(Stored items)
====================

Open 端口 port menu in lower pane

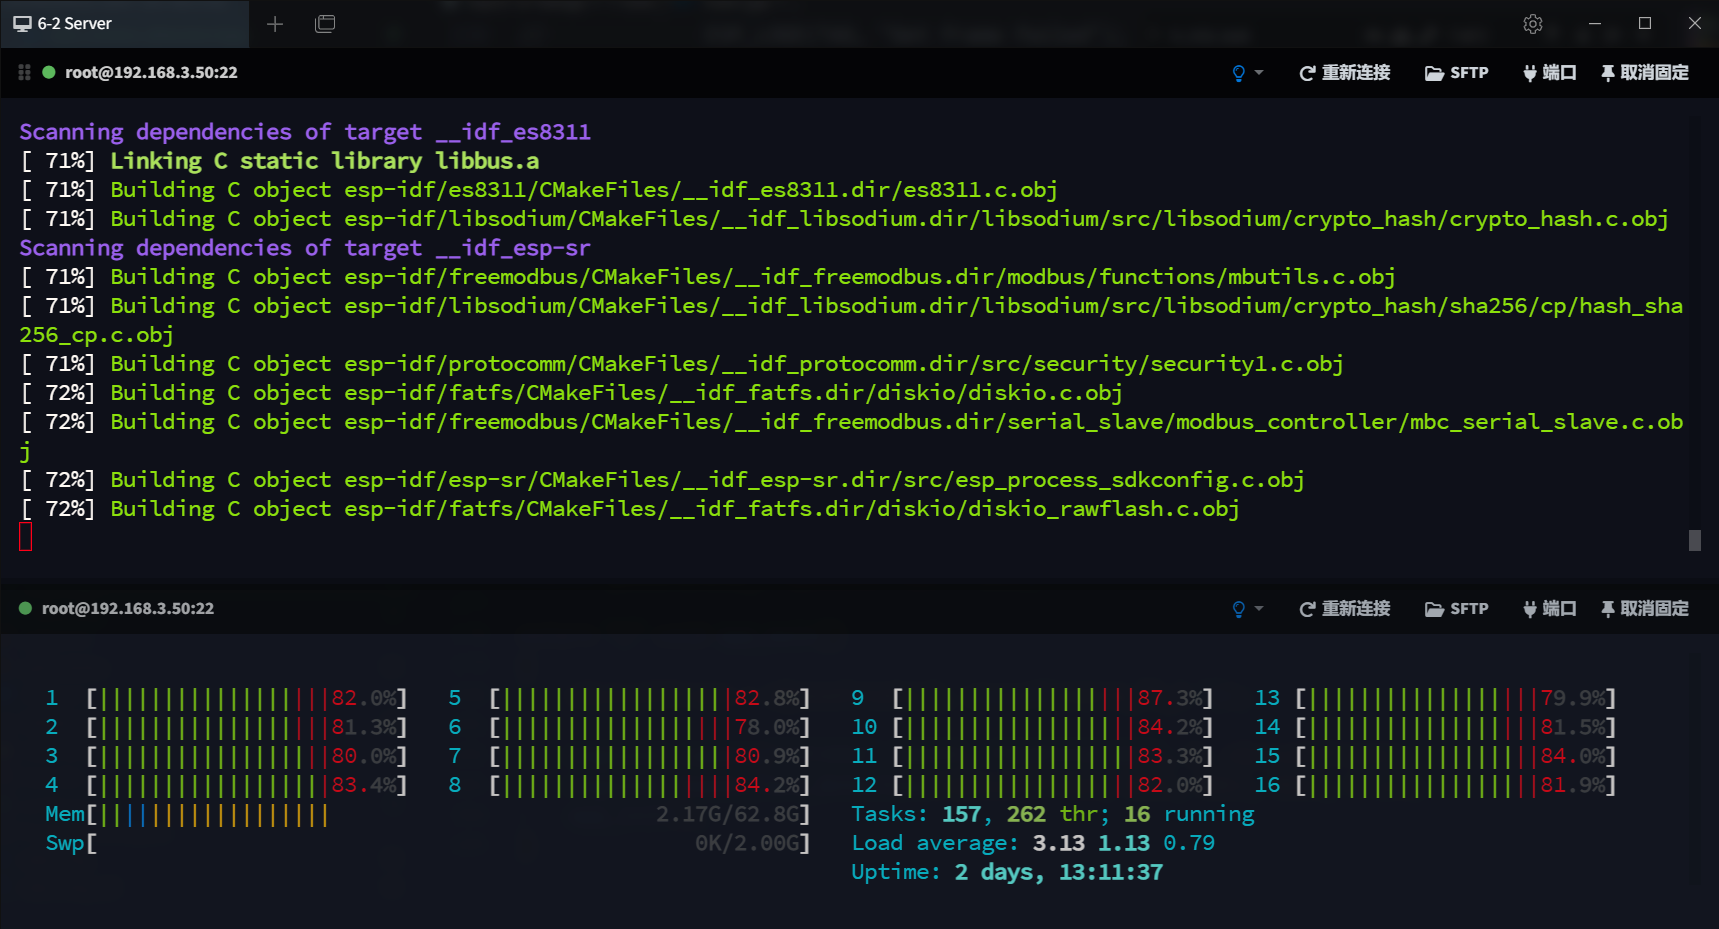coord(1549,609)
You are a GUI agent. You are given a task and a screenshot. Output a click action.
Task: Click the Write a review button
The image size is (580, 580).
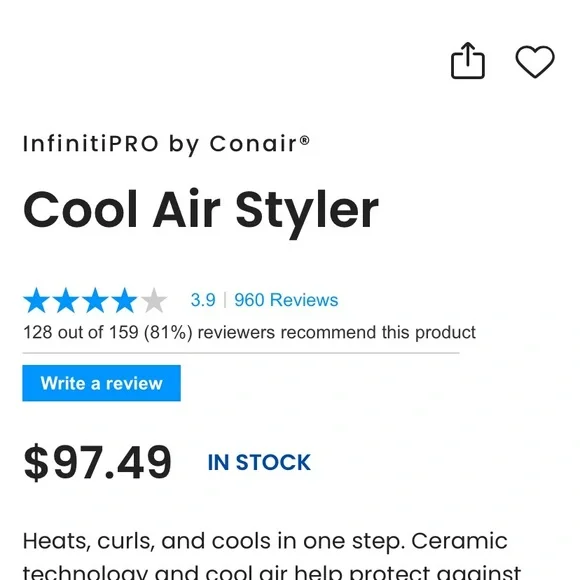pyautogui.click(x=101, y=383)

====================

Write out exactly, please, the lines that start at the one containing "You are a GUI" and run through the final line of the entries, both included, leaving pictures out.

You are a GUI agent. You are given a task and a screenshot. Output a click action.
Task: Click the Write a review button
The image size is (580, 580).
pyautogui.click(x=101, y=383)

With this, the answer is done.